Compare those numbers. Then compare populations: Algeria ~35 mil, Egypt ~80 mil. More than twice the size. The same discrepancy is apparent if one compares with Morocco (similar size, at ~35 mil), where readership is really low, despite having some interesting papers — probably mostly because of it being a poorer country:

Newspapers in Morocco suffer from a fairly limited readership. In Morocco, which has 33,8 million inhabitants, all print media combined sell 350,000 copies/day, compared with 1,3 million copies in neighboring Algeria, which has 33,3 million inhabitants.

Again, a significant difference: the Algerian readership is measured at almost four times the Moroccan figure.

So, to conclude this rambling heap of unrelated statistics: it would quite simply seem that Algerian papers sell incredibly well, compared to Arab countries with a similar level of press freedom. Even if we assume that the Algerian print numbers above are too high, we could cut them in half, and they would still be eyebrow-raising figures. Why this is so, I’m sure one could speculate forever, but what I’m interested in here is the effect: even if Algerian papers are not exceptional for their content, their impact on public opinion must be proportionally far bigger than in comparable countries, simply because they are read so widely. Yet I’ve never seen this noted anywhere, even in literature on Arab media.

It would seem to me that the Algerian press gets far too little credit as a factor in public opinion, and in Algerian politics generally, since outside watchdogs tend to focus on the content and the limits of political reporting, rather than the actual reach of newspapers.
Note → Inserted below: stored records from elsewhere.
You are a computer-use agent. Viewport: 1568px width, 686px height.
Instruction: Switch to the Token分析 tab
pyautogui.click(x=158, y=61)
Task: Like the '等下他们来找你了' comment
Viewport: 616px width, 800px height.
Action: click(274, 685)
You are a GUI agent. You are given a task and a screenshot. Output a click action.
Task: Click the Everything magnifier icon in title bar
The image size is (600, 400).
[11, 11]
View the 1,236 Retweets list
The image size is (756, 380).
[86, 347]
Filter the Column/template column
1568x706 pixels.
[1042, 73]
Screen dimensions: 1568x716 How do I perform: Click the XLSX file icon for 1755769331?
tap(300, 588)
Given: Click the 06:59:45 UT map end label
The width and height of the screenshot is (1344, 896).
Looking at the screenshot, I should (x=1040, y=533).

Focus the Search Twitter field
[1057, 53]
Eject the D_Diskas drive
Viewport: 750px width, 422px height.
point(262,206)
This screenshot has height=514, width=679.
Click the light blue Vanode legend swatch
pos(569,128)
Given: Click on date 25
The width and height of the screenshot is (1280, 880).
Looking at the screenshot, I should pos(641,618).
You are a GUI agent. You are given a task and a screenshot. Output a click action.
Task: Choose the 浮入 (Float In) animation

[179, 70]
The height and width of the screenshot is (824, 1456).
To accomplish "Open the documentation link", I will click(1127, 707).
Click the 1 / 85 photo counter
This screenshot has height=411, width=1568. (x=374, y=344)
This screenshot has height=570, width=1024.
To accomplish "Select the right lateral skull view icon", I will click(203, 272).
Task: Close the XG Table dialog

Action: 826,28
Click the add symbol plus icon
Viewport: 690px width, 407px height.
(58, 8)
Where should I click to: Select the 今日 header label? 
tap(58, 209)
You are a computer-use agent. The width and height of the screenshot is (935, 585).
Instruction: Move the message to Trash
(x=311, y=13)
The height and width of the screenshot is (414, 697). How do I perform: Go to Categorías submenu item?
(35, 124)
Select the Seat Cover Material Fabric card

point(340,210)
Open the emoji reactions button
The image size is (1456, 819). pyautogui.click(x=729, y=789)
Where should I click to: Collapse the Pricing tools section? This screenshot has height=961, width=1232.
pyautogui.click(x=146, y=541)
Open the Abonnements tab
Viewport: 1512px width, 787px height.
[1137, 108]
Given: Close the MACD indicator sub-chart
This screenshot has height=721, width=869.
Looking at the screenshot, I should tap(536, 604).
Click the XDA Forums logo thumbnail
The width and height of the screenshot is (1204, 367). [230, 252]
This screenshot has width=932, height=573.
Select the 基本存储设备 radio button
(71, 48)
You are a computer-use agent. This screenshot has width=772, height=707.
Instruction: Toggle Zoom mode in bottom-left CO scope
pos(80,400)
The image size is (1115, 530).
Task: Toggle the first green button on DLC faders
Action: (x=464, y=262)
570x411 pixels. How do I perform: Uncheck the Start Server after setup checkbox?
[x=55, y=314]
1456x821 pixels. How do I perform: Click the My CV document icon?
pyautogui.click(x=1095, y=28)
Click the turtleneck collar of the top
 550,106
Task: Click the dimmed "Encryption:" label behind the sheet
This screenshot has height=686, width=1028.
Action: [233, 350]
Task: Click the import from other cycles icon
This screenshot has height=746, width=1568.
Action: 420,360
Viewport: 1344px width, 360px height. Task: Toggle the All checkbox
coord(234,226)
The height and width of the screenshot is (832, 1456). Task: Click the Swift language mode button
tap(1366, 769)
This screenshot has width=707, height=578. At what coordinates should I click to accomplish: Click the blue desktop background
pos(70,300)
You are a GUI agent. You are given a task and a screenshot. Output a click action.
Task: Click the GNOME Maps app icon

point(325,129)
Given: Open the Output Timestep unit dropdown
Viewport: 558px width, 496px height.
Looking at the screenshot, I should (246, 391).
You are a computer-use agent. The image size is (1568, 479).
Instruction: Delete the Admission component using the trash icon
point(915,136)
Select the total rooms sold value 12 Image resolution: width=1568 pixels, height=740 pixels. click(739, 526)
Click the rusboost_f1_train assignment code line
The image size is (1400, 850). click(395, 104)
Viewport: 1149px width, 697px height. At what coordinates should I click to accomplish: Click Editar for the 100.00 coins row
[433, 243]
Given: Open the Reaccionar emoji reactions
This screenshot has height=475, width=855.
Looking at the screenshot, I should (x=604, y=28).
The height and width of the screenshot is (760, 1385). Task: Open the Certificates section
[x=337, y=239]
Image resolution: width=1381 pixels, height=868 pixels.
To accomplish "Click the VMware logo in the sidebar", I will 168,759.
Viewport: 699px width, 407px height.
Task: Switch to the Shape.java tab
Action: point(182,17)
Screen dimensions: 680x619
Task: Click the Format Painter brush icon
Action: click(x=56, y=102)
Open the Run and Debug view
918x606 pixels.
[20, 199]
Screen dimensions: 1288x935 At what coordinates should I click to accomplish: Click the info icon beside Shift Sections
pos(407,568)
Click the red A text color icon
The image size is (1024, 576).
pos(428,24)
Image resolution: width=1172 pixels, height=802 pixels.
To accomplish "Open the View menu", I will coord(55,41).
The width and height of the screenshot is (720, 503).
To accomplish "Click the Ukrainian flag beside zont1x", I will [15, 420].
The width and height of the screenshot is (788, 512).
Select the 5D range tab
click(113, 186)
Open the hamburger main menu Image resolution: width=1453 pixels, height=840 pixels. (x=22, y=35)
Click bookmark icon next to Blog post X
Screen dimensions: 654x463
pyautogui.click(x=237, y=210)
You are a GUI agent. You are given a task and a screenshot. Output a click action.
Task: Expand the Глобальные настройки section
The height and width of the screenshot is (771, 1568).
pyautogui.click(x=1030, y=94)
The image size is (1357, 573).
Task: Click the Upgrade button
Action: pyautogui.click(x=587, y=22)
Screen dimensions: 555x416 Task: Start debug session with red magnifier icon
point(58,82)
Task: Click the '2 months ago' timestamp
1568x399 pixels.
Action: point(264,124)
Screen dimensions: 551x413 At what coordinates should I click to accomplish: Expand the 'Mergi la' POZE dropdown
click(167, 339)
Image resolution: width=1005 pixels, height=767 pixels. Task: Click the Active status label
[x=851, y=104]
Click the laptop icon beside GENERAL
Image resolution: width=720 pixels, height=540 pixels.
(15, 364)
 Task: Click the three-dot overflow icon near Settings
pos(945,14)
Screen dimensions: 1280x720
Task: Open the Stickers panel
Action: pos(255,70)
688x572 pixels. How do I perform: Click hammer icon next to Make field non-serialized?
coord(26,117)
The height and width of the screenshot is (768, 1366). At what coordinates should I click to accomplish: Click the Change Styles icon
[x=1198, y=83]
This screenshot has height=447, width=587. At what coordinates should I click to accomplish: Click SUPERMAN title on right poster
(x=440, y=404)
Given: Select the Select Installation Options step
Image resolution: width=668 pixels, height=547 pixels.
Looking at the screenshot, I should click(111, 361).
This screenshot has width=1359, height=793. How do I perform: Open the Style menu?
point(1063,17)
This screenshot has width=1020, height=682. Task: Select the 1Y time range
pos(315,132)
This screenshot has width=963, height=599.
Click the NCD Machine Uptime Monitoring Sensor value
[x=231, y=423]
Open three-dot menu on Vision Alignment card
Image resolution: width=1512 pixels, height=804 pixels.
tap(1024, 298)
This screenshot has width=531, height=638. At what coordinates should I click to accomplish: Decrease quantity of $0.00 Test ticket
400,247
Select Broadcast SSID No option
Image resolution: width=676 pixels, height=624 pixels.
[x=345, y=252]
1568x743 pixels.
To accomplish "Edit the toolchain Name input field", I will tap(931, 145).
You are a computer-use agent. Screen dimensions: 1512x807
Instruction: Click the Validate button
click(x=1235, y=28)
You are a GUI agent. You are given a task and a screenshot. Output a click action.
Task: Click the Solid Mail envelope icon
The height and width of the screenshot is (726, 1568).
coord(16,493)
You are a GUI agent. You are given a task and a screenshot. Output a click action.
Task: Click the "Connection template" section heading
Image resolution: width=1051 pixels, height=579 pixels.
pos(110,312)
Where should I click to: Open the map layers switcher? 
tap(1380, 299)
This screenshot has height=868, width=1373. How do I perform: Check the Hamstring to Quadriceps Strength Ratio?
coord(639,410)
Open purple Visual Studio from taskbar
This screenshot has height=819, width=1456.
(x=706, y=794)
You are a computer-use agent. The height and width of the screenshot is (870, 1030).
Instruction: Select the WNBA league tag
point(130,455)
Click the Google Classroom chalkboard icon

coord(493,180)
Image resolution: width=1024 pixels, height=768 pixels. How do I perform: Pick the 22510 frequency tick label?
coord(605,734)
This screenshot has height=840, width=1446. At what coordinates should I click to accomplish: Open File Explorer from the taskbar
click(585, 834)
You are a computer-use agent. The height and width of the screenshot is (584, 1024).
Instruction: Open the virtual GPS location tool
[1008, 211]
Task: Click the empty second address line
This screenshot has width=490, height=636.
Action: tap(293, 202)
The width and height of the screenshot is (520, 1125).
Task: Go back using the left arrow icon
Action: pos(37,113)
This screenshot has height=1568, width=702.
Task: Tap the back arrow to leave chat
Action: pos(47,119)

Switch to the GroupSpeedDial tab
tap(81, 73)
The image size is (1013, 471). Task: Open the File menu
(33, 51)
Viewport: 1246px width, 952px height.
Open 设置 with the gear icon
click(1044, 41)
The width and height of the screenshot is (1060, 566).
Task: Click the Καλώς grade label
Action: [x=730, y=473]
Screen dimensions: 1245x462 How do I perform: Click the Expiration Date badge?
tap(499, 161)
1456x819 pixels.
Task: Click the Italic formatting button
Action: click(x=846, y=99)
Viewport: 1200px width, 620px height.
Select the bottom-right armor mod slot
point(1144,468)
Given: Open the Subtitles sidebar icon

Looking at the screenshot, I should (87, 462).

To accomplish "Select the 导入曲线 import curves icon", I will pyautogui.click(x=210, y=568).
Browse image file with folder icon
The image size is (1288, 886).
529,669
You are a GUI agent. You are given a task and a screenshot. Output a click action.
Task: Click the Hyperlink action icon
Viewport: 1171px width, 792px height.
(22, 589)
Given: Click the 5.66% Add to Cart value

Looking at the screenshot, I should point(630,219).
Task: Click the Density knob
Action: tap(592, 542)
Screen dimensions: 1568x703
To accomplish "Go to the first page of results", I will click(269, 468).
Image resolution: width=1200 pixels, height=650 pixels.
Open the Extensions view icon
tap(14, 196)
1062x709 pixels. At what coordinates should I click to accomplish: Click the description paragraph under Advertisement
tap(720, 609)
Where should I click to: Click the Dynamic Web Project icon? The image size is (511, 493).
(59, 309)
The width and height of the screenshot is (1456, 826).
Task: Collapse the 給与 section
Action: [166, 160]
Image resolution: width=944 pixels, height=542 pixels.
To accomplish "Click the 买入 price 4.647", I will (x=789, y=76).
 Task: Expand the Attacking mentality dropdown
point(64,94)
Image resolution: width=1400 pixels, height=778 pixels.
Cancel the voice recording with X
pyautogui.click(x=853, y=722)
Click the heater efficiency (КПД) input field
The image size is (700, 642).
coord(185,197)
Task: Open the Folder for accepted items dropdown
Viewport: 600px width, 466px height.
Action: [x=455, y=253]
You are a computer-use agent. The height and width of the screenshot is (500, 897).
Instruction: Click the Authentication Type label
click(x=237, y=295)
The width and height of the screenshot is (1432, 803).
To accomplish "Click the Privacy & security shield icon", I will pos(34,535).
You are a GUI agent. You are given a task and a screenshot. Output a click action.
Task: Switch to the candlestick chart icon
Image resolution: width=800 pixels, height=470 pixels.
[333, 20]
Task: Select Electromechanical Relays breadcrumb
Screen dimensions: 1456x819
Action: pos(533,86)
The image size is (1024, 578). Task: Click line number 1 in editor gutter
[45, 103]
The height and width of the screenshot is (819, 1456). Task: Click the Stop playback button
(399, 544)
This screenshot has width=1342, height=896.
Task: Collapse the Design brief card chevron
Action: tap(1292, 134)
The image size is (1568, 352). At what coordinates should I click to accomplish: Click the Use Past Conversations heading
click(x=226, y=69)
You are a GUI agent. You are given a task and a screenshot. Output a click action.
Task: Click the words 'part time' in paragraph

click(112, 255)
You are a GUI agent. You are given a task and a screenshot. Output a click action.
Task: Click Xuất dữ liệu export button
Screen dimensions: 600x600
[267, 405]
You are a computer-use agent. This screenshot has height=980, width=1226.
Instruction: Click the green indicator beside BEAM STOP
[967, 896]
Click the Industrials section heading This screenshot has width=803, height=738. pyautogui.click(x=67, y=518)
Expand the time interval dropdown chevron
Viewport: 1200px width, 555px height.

While most private papers in Arab countries tend to cater to rather slim sections of elite opinion, Algeria’s papers have achieved at least some mass-market reach, while at the same time they remain reasonably independent and pluralist.

Of course, there’s no denying it, red lines persist in both domestic (eg. security issues & elite affairs) and foreign (eg. W. Sahara) policy. It’s obvious that the country is not in any way, shape or form a democracy, and that decision-makers will not respond to public opinon unless forced to. And compared to developed countries, say any in Europe, the Algerian print figures are obviously very low. But even under these circumstances, the Algerian press can clearly drive and shape developments at times, even when the state seems hesitant, and this role may well come to grow in the future, as the press asserts its independence and censorship methods are blunted by technological developments.

Algerian fans holding a copy of an unidentified newspaper in protests against Egypt

The football riots of these past weeks are a case in point. Independent papers (presumably with the tacit acceptance of the government) were the ones to fan the flames, both in Algeria and Egypt. The press, more than television or radio, seems to have been the main force in mobilizing civil society — admittedly for a lousy goal* — in a way and with an effect rarely seen in this region. For all the overwhelming importance of al-Jazeera and other electronic media, it just seems to me that the influence of the printed press (and its online appendices) is underrated, as its popular impact slowly grows with literacy and increased independence. It could be a force for good — empowering civil society, such as it is — but also, as the above example shows, for bad: sensationalism and inflammatory journalism to sell copies. But if I’m not altogether mistaken about these figures and what they signify — and contrary opinions are welcome — it’s a force to be reckoned with, and a phenomenon which people would be well served to pay more attention to.

(*) pun intended.

13 Comments leave one →
  1. youssef permalink
    May 28, 2010 17:33

    Just on a side note, but it might be of some interest regarding the Moroccan figures. Some years ago, Almasaa I think, claimed that its readership is fourfold what it sells because an average of 4 people read the same print. It might well be true since I’ve often been the third reader of a paper and whenever I buy one, I almost always pass it along to someone else.